- **Task inputs**:
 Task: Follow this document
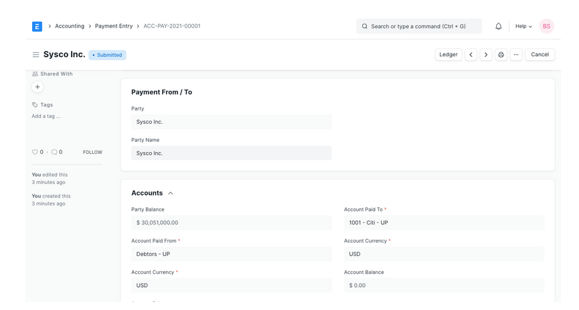(92, 153)
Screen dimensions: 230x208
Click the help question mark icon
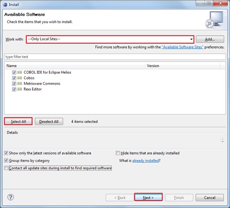[x=11, y=197]
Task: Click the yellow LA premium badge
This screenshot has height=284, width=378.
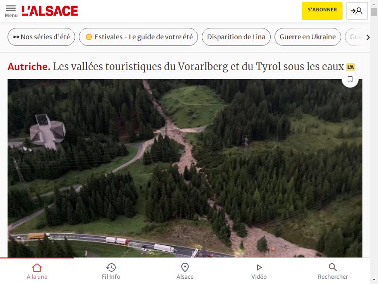Action: pos(351,67)
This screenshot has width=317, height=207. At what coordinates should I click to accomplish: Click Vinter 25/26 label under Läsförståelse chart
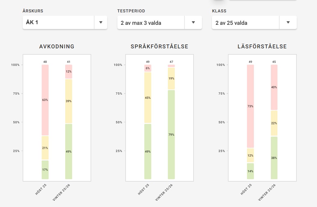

- **Problem statement**:
Copy out every line of the records above word for word, leaving out the pictures.

- **Result**:
 Task: Follow this document
(92, 153)
Screen dimensions: 230x208
Click the help question mark icon
[x=11, y=197]
Task: Click the yellow LA premium badge
This screenshot has height=284, width=378.
Action: pos(351,67)
This screenshot has width=317, height=207. At what coordinates should I click to accomplish: Click Vinter 25/26 label under Läsförståelse chart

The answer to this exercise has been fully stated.